### INPUT MATERIAL
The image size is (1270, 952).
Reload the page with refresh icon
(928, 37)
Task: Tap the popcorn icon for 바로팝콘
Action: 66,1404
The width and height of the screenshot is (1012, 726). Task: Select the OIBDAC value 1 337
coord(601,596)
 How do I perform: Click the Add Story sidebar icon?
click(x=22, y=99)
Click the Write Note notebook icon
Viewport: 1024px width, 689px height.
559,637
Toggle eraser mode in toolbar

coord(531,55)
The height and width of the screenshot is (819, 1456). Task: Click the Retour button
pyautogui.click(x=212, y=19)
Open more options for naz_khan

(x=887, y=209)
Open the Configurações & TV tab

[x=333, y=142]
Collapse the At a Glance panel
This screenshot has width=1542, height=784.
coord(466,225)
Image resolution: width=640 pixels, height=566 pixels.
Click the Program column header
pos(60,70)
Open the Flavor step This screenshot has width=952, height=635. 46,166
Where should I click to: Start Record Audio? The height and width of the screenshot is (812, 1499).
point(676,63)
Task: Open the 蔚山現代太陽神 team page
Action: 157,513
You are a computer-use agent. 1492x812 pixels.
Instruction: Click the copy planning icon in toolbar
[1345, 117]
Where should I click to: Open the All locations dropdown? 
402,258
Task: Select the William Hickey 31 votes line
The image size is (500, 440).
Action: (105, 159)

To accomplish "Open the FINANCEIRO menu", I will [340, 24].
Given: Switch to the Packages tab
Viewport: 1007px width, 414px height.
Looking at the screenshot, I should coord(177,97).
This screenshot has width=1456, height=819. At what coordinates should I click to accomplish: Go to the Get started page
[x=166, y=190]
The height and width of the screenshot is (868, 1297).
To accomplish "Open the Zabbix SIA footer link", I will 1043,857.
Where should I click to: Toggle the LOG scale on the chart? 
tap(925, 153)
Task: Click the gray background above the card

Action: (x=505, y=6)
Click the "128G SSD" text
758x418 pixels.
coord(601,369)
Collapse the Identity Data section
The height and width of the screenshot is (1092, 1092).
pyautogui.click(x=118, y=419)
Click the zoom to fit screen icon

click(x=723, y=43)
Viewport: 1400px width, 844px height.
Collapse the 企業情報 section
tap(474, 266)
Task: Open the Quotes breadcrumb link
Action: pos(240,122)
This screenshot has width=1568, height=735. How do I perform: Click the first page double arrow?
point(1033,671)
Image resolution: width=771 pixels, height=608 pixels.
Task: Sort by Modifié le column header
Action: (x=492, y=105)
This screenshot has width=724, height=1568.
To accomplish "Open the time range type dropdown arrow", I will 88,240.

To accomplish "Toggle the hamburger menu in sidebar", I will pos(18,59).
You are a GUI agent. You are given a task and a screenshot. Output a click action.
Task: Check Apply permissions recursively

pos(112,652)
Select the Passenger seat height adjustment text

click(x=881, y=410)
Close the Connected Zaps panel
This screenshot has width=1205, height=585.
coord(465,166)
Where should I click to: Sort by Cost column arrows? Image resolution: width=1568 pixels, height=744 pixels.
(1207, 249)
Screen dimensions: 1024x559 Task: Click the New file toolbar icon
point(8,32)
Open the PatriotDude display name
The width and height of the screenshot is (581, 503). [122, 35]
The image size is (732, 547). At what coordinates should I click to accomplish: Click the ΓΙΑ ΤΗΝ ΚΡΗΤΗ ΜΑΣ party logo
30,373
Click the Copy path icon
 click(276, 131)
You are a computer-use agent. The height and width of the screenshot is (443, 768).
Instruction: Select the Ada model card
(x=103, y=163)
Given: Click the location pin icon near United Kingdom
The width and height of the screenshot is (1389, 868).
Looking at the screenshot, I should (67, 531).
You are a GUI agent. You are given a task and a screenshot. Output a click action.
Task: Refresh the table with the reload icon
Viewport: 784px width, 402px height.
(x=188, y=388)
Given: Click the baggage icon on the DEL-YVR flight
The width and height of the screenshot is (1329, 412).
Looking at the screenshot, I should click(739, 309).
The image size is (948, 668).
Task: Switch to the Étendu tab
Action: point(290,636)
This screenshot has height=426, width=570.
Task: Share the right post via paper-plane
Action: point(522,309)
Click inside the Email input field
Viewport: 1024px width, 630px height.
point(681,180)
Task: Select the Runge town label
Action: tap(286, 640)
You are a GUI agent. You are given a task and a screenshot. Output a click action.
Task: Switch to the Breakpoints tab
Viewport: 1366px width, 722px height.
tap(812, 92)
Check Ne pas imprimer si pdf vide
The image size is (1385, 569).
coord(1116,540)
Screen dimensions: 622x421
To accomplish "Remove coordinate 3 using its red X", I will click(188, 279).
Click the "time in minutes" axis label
######
» WHAT YOU HAVE TO DO: Please return all of the data above line for line, with no changes.

» TASK ANSWER:
The image size is (1270, 952).
Reload the page with refresh icon
(928, 37)
Task: Tap the popcorn icon for 바로팝콘
Action: 66,1404
The width and height of the screenshot is (1012, 726). Task: Select the OIBDAC value 1 337
coord(601,596)
 How do I perform: Click the Add Story sidebar icon?
click(x=22, y=99)
Click the Write Note notebook icon
Viewport: 1024px width, 689px height.
559,637
Toggle eraser mode in toolbar

coord(531,55)
The height and width of the screenshot is (819, 1456). Task: Click the Retour button
pyautogui.click(x=212, y=19)
Open more options for naz_khan

(x=887, y=209)
Open the Configurações & TV tab

[x=333, y=142]
Collapse the At a Glance panel
This screenshot has width=1542, height=784.
coord(466,225)
Image resolution: width=640 pixels, height=566 pixels.
Click the Program column header
pos(60,70)
Open the Flavor step This screenshot has width=952, height=635. 46,166
Where should I click to: Start Record Audio? The height and width of the screenshot is (812, 1499).
point(676,63)
Task: Open the 蔚山現代太陽神 team page
Action: 157,513
You are a computer-use agent. 1492x812 pixels.
Instruction: Click the copy planning icon in toolbar
[1345, 117]
Where should I click to: Open the All locations dropdown? 
402,258
Task: Select the William Hickey 31 votes line
The image size is (500, 440).
Action: (105, 159)

To accomplish "Open the FINANCEIRO menu", I will [340, 24].
Given: Switch to the Packages tab
Viewport: 1007px width, 414px height.
Looking at the screenshot, I should coord(177,97).
This screenshot has width=1456, height=819. At what coordinates should I click to accomplish: Go to the Get started page
[x=166, y=190]
The height and width of the screenshot is (868, 1297).
To accomplish "Open the Zabbix SIA footer link", I will 1043,857.
Where should I click to: Toggle the LOG scale on the chart? 
tap(925, 153)
Task: Click the gray background above the card

Action: (x=505, y=6)
Click the "128G SSD" text
758x418 pixels.
coord(601,369)
Collapse the Identity Data section
The height and width of the screenshot is (1092, 1092).
pyautogui.click(x=118, y=419)
Click the zoom to fit screen icon

click(x=723, y=43)
Viewport: 1400px width, 844px height.
Collapse the 企業情報 section
tap(474, 266)
Task: Open the Quotes breadcrumb link
Action: pos(240,122)
This screenshot has width=1568, height=735. How do I perform: Click the first page double arrow?
point(1033,671)
Image resolution: width=771 pixels, height=608 pixels.
Task: Sort by Modifié le column header
Action: (x=492, y=105)
This screenshot has width=724, height=1568.
To accomplish "Open the time range type dropdown arrow", I will 88,240.

To accomplish "Toggle the hamburger menu in sidebar", I will pos(18,59).
You are a GUI agent. You are given a task and a screenshot. Output a click action.
Task: Check Apply permissions recursively

pos(112,652)
Select the Passenger seat height adjustment text

click(x=881, y=410)
Close the Connected Zaps panel
This screenshot has width=1205, height=585.
coord(465,166)
Where should I click to: Sort by Cost column arrows? Image resolution: width=1568 pixels, height=744 pixels.
(1207, 249)
Screen dimensions: 1024x559 Task: Click the New file toolbar icon
point(8,32)
Open the PatriotDude display name
The width and height of the screenshot is (581, 503). [122, 35]
The image size is (732, 547). At what coordinates should I click to accomplish: Click the ΓΙΑ ΤΗΝ ΚΡΗΤΗ ΜΑΣ party logo
30,373
Click the Copy path icon
 click(276, 131)
You are a computer-use agent. The height and width of the screenshot is (443, 768).
Instruction: Select the Ada model card
(x=103, y=163)
Given: Click the location pin icon near United Kingdom
The width and height of the screenshot is (1389, 868).
Looking at the screenshot, I should (67, 531).
You are a GUI agent. You are given a task and a screenshot. Output a click action.
Task: Refresh the table with the reload icon
Viewport: 784px width, 402px height.
(x=188, y=388)
Given: Click the baggage icon on the DEL-YVR flight
The width and height of the screenshot is (1329, 412).
Looking at the screenshot, I should click(739, 309).
The image size is (948, 668).
Task: Switch to the Étendu tab
Action: point(290,636)
This screenshot has height=426, width=570.
Task: Share the right post via paper-plane
Action: point(522,309)
Click inside the Email input field
Viewport: 1024px width, 630px height.
point(681,180)
Task: Select the Runge town label
Action: tap(286, 640)
You are a GUI agent. You are given a task and a screenshot. Output a click action.
Task: Switch to the Breakpoints tab
Viewport: 1366px width, 722px height.
tap(812, 92)
Check Ne pas imprimer si pdf vide
The image size is (1385, 569).
coord(1116,540)
Screen dimensions: 622x421
To accomplish "Remove coordinate 3 using its red X", I will click(188, 279).
Click the "time in minutes" axis label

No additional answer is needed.